I knew a lot more than I thought going into this role…
In my previous positions, I’ve managed several technical teams, including SaaS security operations, but I’ve never held a position that was solely focused on cybersecurity leadership.
Did I actually know enough to do this job?
I didn’t appreciate this until I left “the bubble”, but I had picked up far more cybersecurity management knowledge than I realized in part just by working alongside some very talented people over the years. I’ve worked with great GRC (Governance, Risk Management, and Compliance) teams who lead us through SAS 70, SOC2, and ISO 27001 audits. I’ve also worked with dedicated security engineers who let me look over their shoulders as they ran their vulnerability scans and evaluated firewall configuration tools. Sometimes you don’t realize how much you learn just by working with smart people!

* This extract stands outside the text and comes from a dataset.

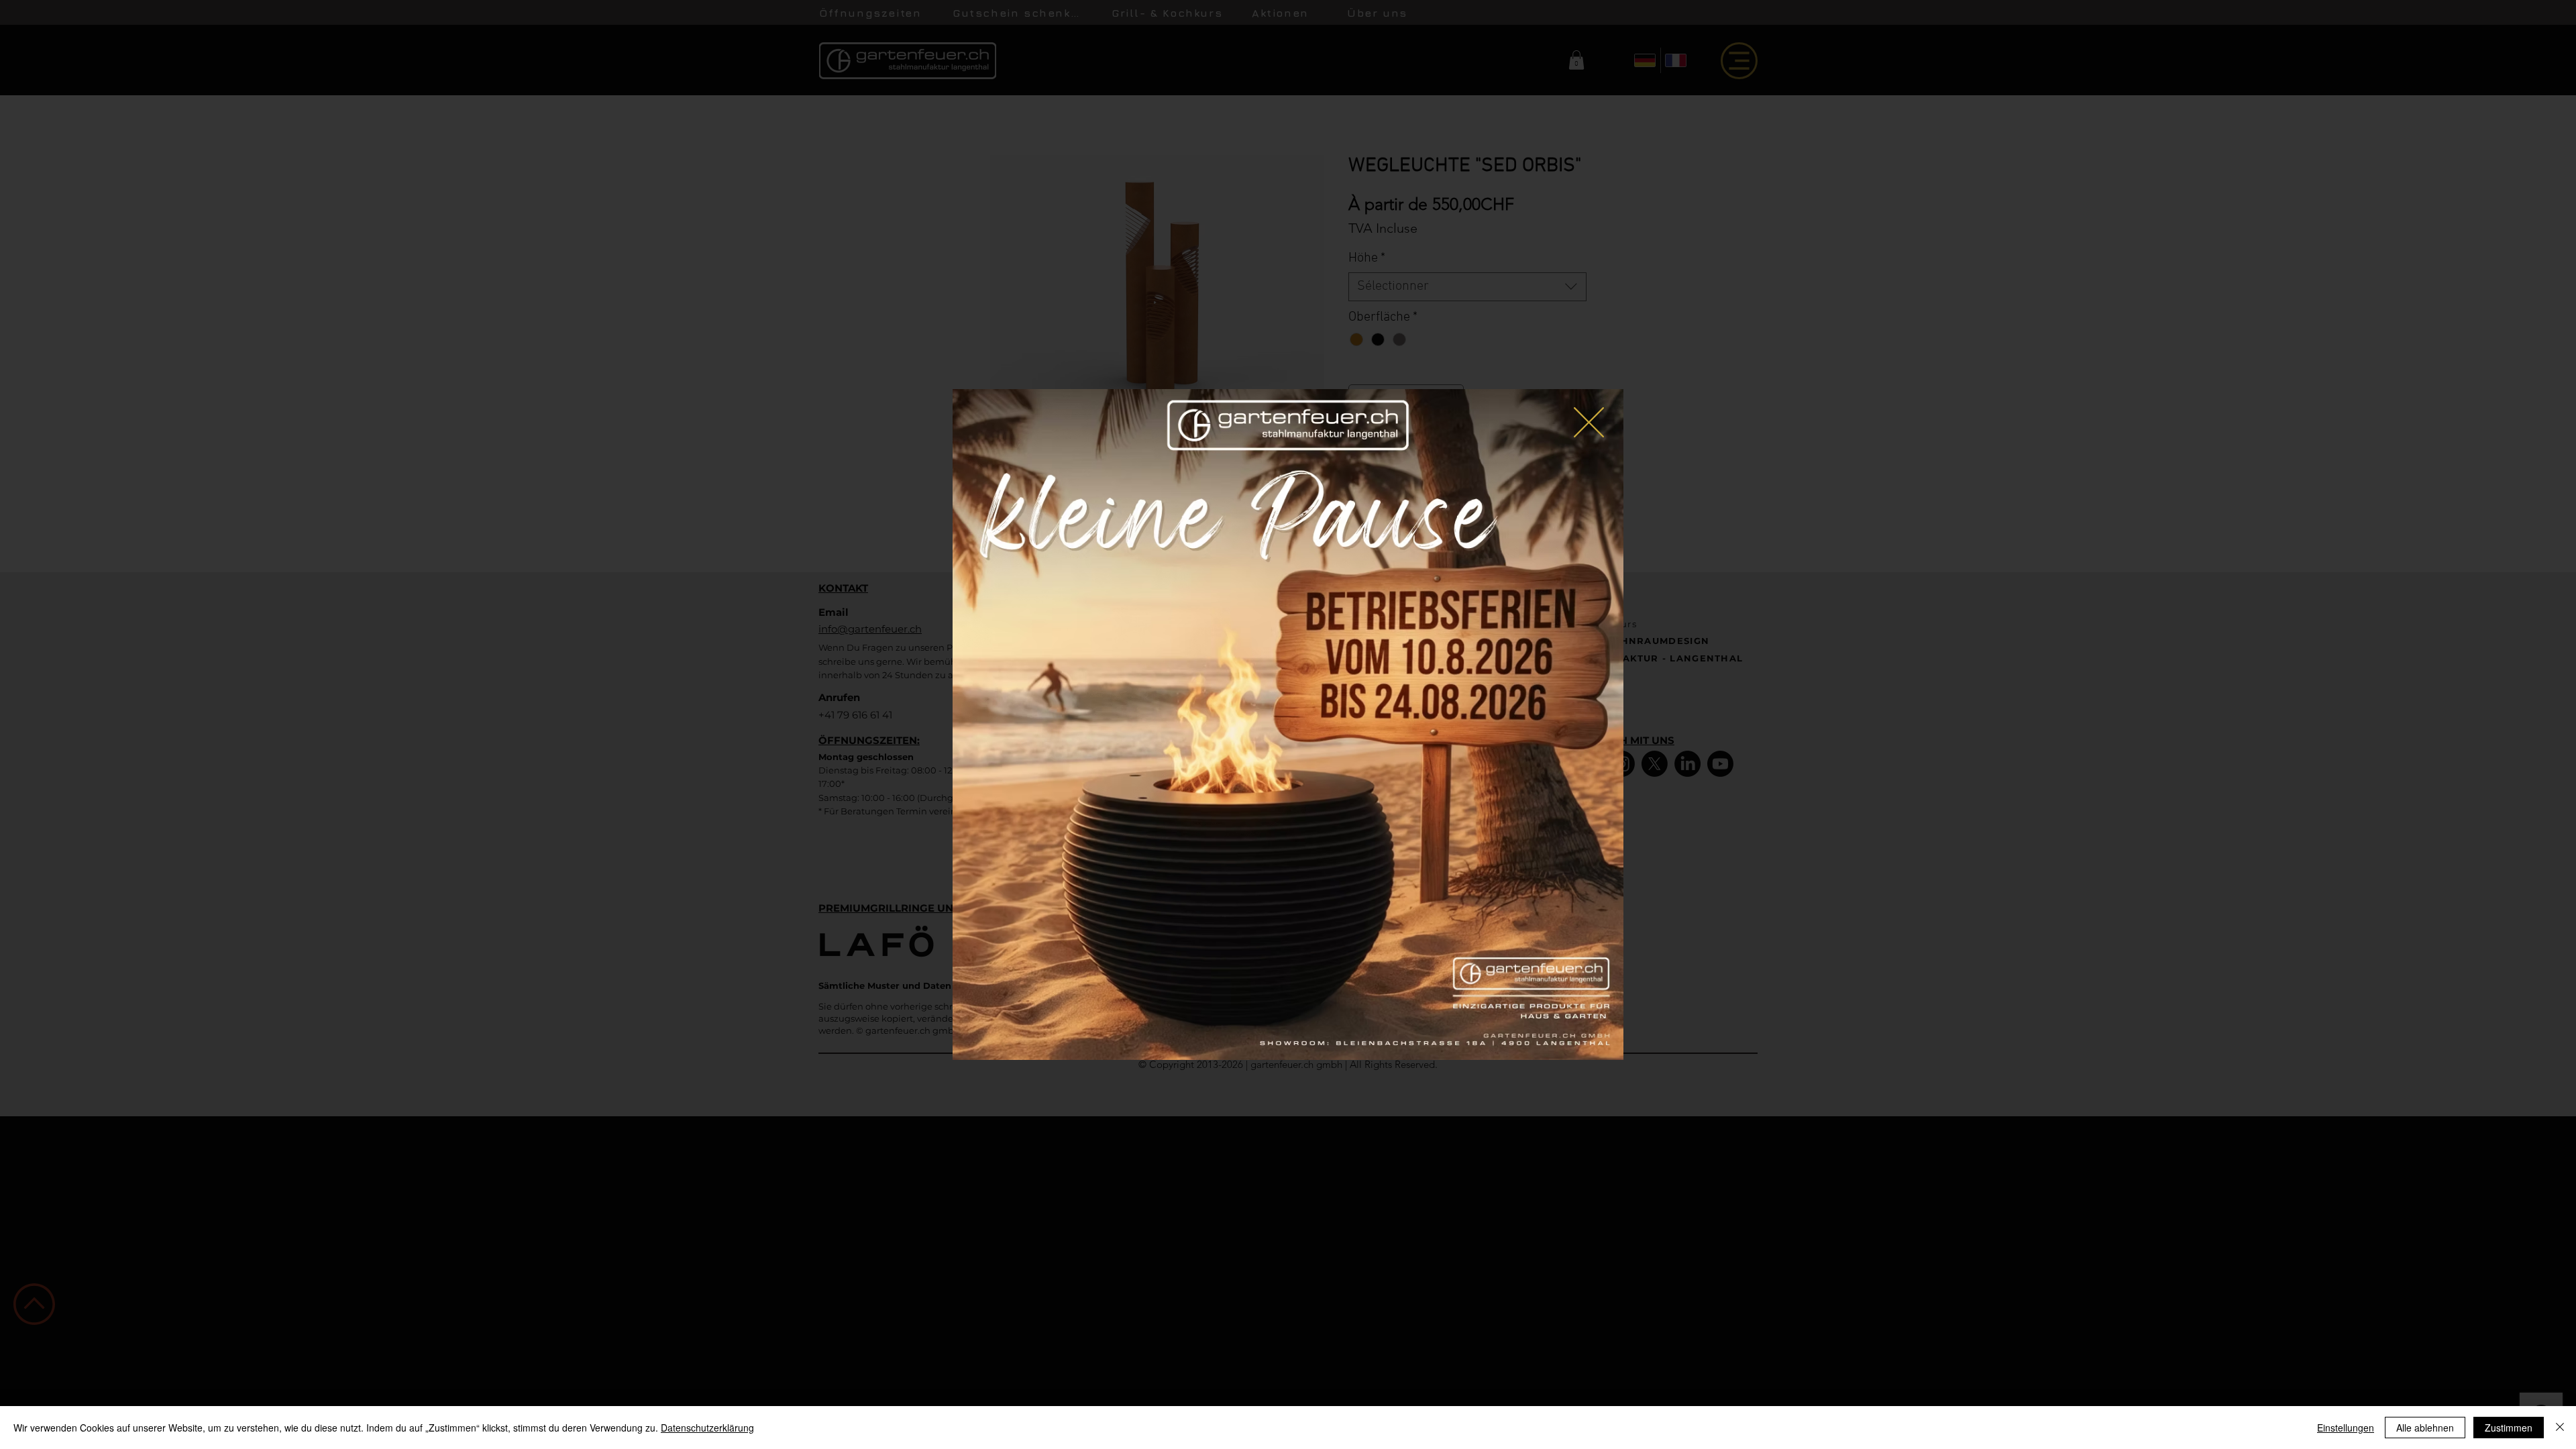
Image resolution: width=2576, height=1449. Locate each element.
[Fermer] (2560, 1427)
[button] (1589, 422)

… but I also knew a lot less that I thought.
HIPAA and Kubernetes and Google Cloud… oh my!
Of course, anything can be learned, but if you’ve had no reason so far in your career to learn a particular regulation, technology, or practice, it can be a bit daunting to all at once start leading clients who are each doing their own thing. Suddenly needing to learn about all sorts of new and interesting topics is invigorating, and it’s probably the best part about breaking out of the bubble!
Virtual consulting is hard…
Oddly enough, I’ve only been to Fractional CISO HQ twice: once for an interview and once on my first day. Between those two days there was this pandemic that flared up that you may have heard about.
Starting any job while working from home has been challenging, but getting to really know our clients’ team members and build trust has been extra difficult without visiting on site and meeting people face-to-face. As soon as we get this situation behind us, I guarantee that all of us at Fractional CISO will be hitting the road and stopping by to check in on everyone!
…but this is WAY more fun than I thought it would be
Working for a small company with talented people, rediscovering how interesting it is to learn about new technology, and realizing that this was clearly the right step for me have all made this transition easier and better than I expected. But most of all, I had no idea how rewarding it would be to help so many mid-sized organizations fend off the bad guys as they improve their cybersecurity.
This is much more fun than being in the bubble!